Kaum Urban Penghuni Bangunan Terbengkalai

BANGUNAN-BANGUNAN itu dulunya mungkin disiapkan sebagai karya arsitektur berdaya seni tinggi yang bisa menjadi salah satu penggerak roda ekonomi di Batam. Tapi, pengerjaannya tidak pernah benar-benar selesai. Pembangunannya mangkrak kemudian terbengkalai karena lilitan kredit yang macet. Sekarang, jadi tempat tinggal kaum urban kelas bawah. Namanya indah ; Komplek Bunga Setangkai. Tapi kehidupan di sana ternyata tidak benar-benar indah…

Bangunan Rumah Gadang itu sudah tidak utuh lagi. Tapi melihat bentuknya, dulu pasti merupakan bangunan yang megah. Pilar-pilar penyangga masih kokoh berdiri. Kerangka atap yang membentuk lekukan tanduk kerbau juga masih bisa dilihat jelas. Namun sekarang, atap-atapnya sudah banyak yang bolong. Sementara dindingnya hampir tidak bersisa, habis dimakan usia atau dibongkar paksa untuk dijadikan material bangunan lainnya.

Di beberapa sudut bangunan Rumah Gadang yang besar, ada beberapa pondokan atau rumah kecil ukuran 3 x 4 atau 4 x 4 meter yang dibangun sembarangan saja. Bentuknya menyerupai bangunan rumah liar yang banyak terdapat di Batam. Di beberapa bagian dalam Rumah Gadang, ada juga tumpukan sampah-sampah yang akan didaur ulang. Sebuah ruangan kecil terbuat dari kaca fiberglass seperti ruang ATM, menjadi penanda tentang siapa pemilik bangunan megah tapi terbengkalai itu, dulunya...

Dulu, bangunan megah itu milik grup Anrico Bank. Sebuah grup perusahaan perbankan yang dimiliki kelompok pribumi keturunan Minang. Sekarang sudah dilikuidasi oleh Badan Penyehatan Perbankan Nasional atau BPPN sekitar tahun 1998. Gedung berbentuk rumah adat itu, awalnya dibangun oleh salah satu anak perusahaan Anrico Bank, PT Bunga Setangkai. Nama Bunga Setangkai itulah yang kini jadi penanda nama lokasi ini; Komplek Bunga Setangkai.

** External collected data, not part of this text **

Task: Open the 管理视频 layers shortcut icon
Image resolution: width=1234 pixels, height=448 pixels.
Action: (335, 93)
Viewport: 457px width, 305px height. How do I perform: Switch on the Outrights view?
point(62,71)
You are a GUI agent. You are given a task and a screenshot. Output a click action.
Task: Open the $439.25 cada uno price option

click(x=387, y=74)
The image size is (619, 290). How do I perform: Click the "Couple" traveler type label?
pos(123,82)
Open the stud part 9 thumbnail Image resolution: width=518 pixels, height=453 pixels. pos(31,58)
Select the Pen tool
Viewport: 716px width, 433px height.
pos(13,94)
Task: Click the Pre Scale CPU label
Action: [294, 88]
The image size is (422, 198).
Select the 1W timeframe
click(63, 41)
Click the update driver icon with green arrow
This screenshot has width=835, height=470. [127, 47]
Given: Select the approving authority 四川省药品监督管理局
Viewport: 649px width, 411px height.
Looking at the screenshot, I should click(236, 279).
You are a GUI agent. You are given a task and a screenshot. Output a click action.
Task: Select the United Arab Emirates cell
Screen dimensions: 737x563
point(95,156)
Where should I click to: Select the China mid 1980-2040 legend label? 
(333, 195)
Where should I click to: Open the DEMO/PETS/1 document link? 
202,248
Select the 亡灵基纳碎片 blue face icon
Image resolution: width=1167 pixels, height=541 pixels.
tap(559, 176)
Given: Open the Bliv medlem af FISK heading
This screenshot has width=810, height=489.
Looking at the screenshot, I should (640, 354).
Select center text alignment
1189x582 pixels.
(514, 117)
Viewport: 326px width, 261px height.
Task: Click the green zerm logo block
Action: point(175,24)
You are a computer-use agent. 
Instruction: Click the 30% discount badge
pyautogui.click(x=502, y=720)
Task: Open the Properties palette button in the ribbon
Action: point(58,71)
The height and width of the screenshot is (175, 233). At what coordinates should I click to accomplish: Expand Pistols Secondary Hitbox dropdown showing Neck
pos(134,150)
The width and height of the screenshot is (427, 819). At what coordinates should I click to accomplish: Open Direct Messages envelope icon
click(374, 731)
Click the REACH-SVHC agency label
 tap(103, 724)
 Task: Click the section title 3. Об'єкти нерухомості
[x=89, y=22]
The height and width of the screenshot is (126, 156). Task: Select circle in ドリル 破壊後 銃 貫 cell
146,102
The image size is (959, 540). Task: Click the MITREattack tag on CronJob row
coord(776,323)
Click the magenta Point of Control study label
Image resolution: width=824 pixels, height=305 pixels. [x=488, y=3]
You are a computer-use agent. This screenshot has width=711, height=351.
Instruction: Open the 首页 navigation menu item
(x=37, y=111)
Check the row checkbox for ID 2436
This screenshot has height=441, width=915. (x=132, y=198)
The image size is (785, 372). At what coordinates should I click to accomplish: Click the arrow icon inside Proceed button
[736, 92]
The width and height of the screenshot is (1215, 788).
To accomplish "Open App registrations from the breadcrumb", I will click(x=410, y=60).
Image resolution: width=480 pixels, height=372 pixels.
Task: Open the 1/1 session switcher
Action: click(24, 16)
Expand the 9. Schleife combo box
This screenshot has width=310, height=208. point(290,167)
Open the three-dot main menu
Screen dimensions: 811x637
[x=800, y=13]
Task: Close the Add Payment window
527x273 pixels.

Tapi kehidupan di komplek Bunga Setangkai ternyata tidak seindah namanya. Anda yang belum pernah ke lokasi ini jangan membayangkannya sebagai perumahan elit sekelas Dutamas atau Bukit Indah Sukajadi. Komplek bunga setangkai hanyalah beberapa bangunan terbengkalai yang saat ini diisi sekitar 76 kepala keluarga. Mereka mendiami bangunan-bangunan yang terbengkalai itu dengan cara membuat sekat-sekat sebagai pembatas ”rumah” yang satu dengan yang lainnya.

Selain Rumah Gadang yang merupakan asset dari grup Anrico Bank, ada 8 bangunan lain yang masuk dalam komplek Bunga Setangkai. Jaraknya hanya 20 meteran saja dari bangunan berbentuk rumah adat itu. 8 bangunan tersebut dulunya milik grup Thites Plaza sebelum diakuisi oleh Badan Penyehatan Perbankan Nasional atau BPPN karena masalah kredit yang macet. Saat Tithes Plaza diambil alih oleh grup Harmoni saat ini, delapan bangunan itu ternyata tidak ikut diambil alih.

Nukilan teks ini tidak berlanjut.